Trying to assess the importance of particular scientific papers has long been a tricky task. The current system relies on counting the number of times a paper is cited by others to determine how large an effect it has had on subsequent research, but this number can be misleading, a new study notes. Simply counting citations favors disciplines such as biology, where papers tend to be cited more, over fields such as mathematics, where citations are less frequent. In addition, a citation from a relatively marginal paper counts just the same as a citation from a leading researcher publishing in a marquee journal [Scientific American].
To try to get around these problems, a pair of researchers decided on a different tactic: They took the algorithm that Google uses to determine how to rank the Web pages turned up in a search result, and used it to rank the importance of scientific articles. The Google PageRank algorithm checks the number of times each Web page is linked to in order to determine its importance, which is equivalent to counting citations. But it has several other aspects that were very useful when applied to ranking scientific papers. The algorithm gives greater weight to citations from papers that list only a few references, and also to citations from papers that are themselves often cited. “Because of these attributes, PageRank readily identifies a large number of scientific ‘gems’–modestly cited articles that contain ground-breaking results” [arXiv], the researchers write.
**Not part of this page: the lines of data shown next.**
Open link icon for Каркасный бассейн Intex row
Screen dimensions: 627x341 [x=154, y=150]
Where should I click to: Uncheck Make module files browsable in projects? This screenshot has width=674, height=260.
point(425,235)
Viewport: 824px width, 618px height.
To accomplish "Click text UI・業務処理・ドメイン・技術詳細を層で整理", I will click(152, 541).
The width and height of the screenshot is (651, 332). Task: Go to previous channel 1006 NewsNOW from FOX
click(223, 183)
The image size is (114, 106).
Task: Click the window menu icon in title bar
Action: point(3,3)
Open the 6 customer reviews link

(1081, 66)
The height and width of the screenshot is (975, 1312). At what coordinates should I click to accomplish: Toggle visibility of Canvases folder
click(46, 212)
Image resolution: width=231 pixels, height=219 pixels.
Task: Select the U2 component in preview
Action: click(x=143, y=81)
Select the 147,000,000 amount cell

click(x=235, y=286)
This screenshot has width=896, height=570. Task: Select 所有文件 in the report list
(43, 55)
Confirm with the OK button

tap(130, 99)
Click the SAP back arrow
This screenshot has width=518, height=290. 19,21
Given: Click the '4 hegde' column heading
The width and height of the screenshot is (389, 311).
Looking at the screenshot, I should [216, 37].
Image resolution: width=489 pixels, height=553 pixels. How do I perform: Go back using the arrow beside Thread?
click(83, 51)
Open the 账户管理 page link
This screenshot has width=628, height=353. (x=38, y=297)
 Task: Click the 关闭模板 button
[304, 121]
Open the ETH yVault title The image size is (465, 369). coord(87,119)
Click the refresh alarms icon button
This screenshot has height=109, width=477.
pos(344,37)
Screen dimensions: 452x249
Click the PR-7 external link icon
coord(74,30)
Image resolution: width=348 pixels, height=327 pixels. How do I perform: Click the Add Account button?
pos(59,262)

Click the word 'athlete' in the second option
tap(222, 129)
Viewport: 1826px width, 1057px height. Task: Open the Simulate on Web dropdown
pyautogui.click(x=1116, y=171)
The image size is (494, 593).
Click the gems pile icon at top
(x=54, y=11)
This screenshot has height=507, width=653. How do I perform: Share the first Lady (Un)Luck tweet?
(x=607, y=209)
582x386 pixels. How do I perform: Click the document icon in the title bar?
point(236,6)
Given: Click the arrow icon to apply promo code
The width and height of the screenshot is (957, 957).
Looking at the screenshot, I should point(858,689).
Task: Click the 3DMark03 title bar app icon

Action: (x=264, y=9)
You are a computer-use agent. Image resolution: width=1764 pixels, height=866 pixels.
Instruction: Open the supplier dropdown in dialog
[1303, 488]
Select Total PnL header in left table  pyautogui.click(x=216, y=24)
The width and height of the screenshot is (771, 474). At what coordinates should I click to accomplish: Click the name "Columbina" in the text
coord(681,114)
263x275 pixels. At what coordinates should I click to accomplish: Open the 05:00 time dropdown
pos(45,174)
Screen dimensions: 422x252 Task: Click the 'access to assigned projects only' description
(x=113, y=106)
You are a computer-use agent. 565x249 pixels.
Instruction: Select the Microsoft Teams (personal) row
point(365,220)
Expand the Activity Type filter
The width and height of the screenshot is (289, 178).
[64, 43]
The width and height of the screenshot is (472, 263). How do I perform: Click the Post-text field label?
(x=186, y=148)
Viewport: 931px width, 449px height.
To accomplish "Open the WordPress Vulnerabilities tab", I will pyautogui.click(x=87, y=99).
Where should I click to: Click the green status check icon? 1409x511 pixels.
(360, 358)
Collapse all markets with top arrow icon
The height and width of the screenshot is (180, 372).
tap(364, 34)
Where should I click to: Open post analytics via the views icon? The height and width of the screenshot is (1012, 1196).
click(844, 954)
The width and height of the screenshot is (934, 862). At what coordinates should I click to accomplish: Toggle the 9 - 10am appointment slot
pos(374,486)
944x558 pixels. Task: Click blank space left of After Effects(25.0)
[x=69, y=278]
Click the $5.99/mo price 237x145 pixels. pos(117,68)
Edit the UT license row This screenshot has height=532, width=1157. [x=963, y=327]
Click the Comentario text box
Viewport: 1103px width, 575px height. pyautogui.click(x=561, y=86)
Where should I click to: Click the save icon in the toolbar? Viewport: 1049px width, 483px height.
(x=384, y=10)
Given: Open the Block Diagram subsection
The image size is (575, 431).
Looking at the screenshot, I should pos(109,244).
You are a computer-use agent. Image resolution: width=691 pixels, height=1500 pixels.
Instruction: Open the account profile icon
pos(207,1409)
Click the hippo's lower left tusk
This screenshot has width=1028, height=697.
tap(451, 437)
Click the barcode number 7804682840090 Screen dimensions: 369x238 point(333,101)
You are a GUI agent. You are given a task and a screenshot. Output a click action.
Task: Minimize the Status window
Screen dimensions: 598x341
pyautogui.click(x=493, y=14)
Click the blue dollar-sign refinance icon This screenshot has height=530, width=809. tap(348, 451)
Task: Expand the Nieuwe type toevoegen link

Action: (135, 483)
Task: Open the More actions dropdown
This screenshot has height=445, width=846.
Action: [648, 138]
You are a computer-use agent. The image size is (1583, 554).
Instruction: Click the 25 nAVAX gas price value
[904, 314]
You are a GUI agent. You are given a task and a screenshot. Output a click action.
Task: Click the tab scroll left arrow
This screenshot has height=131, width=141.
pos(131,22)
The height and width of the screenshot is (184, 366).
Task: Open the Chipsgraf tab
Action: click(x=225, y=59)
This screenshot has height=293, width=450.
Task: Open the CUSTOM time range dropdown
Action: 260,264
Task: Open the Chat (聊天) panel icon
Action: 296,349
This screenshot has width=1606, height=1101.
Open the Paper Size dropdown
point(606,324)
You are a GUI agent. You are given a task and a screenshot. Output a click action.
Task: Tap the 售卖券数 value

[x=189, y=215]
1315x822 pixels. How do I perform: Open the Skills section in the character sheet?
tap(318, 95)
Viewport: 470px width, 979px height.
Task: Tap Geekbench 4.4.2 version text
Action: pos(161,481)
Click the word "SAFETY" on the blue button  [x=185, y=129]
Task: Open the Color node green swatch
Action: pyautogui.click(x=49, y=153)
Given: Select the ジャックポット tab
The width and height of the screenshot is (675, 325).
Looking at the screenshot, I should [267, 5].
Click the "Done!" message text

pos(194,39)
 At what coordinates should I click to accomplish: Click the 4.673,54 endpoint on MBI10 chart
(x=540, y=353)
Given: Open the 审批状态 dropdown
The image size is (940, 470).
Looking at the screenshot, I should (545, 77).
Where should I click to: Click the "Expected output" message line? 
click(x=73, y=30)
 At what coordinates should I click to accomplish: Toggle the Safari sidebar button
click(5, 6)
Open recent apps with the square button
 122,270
Among those gems turned up in the researchers first experiment were nine papers written by future Nobel Prize winners.
In an experiment described in the Journal of Neuroscience [subscription required, but the paper is available for free on arXiv], the researchers tested their theory by applying Google’s PageRank algorithm to over 350,000 articles published in the American Physical Society’s family of journals. They looked at citations between articles within that set, and found that for the most part, the PageRank system and rankings based on citation numbers identified the same papers as being scientifically important. But there was a twist.
Interestingly, they found a set of outliers where the PageRank number was substantially higher than would be expected based on citation numbers alone. You may recognize some of the authors: Bardeen, Cooper, and Schrieffer; Weigner and Seitz; Onsager; Kohn and Sham; Feynman and Gell-Mann. In fact, nine of the ten outliers were Nobel Prize-winning papers and the tenth, Cabbibo’s “Unitary Symmetry and Leptonic Decays,” is arguably the largest omission in Nobel history [Ars Technica]. While the researchers conclude by arguing that statistics are no match for scientific judgment when it comes to assessing the quality of research, no doubt some curious souls are already applying the algorithm to more recent sets of papers in attempt to sniff out the next Nobel Prize winner.